I haven't done much with the Raspberry Pi since I bought it, but having semi-volunteered to give some talks at a forthcoming open day, I thought I would use it as a web server to interface with an Arduino and some hardware.  So I set it up again.

SD Card

I bought a new 16 gigabyte SD card for a tenner from the students' union shop.
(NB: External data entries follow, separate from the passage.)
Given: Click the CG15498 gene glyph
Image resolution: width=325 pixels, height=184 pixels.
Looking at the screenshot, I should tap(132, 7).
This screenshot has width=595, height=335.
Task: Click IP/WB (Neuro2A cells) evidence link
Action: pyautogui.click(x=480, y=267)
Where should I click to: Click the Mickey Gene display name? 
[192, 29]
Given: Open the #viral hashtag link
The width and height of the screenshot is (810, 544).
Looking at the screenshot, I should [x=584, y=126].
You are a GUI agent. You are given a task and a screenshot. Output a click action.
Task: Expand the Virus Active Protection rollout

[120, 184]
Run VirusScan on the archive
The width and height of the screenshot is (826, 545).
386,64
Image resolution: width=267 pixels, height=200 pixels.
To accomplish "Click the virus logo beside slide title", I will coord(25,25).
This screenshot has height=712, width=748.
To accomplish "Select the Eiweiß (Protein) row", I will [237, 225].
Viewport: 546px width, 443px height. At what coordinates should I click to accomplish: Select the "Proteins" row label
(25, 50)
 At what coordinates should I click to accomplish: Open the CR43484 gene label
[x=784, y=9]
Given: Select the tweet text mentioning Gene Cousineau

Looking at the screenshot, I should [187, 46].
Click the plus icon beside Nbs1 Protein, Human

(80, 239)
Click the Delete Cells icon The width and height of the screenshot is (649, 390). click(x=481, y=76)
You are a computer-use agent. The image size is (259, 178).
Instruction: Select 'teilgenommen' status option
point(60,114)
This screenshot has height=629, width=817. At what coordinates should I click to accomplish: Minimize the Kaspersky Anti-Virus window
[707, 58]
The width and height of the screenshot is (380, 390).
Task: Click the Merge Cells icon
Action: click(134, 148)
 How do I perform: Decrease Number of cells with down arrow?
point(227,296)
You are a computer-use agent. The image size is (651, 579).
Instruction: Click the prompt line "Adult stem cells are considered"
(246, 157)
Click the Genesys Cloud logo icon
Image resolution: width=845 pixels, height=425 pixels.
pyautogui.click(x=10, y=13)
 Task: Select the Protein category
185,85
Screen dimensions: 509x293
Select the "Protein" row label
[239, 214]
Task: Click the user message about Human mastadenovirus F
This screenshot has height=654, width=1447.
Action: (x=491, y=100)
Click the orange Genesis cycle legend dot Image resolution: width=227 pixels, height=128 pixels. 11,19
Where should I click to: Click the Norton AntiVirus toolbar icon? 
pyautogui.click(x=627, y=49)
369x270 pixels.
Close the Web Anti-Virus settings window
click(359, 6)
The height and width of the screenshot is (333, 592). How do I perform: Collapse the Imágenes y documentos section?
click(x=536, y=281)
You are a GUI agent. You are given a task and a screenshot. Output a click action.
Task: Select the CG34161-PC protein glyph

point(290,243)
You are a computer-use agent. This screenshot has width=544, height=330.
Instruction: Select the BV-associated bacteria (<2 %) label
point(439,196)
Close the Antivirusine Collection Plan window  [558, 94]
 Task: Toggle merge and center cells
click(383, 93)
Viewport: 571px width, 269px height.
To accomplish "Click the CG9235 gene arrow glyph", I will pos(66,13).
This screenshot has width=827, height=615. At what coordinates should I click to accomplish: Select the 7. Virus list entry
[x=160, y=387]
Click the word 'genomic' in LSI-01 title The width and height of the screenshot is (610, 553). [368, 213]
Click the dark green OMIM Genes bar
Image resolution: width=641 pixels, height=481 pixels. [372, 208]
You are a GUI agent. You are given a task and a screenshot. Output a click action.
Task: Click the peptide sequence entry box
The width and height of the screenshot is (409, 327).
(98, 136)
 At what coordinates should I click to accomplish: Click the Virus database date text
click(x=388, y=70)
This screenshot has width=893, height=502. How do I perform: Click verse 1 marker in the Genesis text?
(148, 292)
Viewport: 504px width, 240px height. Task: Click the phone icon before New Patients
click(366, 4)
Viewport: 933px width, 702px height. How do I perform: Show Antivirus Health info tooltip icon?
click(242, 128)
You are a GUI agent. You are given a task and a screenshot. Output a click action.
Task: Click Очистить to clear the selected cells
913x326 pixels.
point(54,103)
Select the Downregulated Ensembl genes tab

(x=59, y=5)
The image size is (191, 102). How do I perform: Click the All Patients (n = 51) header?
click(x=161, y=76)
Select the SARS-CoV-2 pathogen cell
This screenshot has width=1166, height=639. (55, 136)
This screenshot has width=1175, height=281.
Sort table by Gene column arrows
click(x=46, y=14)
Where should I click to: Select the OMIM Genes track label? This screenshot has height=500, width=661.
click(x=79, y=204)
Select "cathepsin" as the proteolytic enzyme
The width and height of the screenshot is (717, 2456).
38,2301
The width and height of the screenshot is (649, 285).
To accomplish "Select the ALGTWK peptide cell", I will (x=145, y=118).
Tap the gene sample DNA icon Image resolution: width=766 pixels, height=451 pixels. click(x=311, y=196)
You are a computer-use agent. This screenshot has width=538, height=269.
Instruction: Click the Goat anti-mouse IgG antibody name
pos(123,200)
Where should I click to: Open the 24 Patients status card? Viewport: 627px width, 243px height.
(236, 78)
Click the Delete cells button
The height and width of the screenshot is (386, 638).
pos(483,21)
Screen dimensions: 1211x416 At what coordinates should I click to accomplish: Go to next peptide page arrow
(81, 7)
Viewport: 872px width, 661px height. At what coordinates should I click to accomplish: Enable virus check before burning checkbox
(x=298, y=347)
I think I paid about £130 for a 2 gigabyte hard disk back in the mid-nineties (I have a pile of them propping up a bookshelf in my office).  Downloaded the raspbian image on to my Linux netbook, popped the SD card into the slot, and created the image (the card was automounted as /dev/sdb1, hence the first command):
    umount /dev/sdb1
    dd if=2013-05-25-wheezy-raspbian.img of=/dev/sdb bs=4M

Network

The RPi was already registered for the campus network, so I haven't bothered with any of the static network address recipes - it picks up its address through DHCP.

Additional software

I installed (using apt-get) the following packages:
  • apache2
  • php5
  • libapache2-mod-php5
  • xfce4
  • tightvnc
  • arduino

VNC

I want to run the RPi headless most of the time, and don't want to have to muck about with monitor cables and spare keyboards when I do need to use the GUI.  Initially, I took the RPi up to one of the labs where I could pinch a monitor with DVI input, and work in peace.  These instructions worked to get VNC up and running.  I used vinagre and remmina to test the setup - VNC is now starting reliably at boot time.

Web server

I want the web server to use one of my subdirectories as root (documents in /home/pi/www/htdocs, CGI scripts in /home/pi/www/cgi-bin), so I edited /etc/apache2/sites-enabled/000-default to change the values of DocumentRoot, ScriptAlias, and the permissions on /home/pi/www/htdocs/.

Desktop

I use xfce as my standard desktop (I like Gnome 4 on netbooks, have never got on with Unity).  Selecting that as the default is simple (like most of the commands above, this has to be done using sudo to give yourself root privileges):
    update-alternatives --config x-session-manager
A menu appears, and I was able to choose /usr/bin/startxfce4 as my session manager.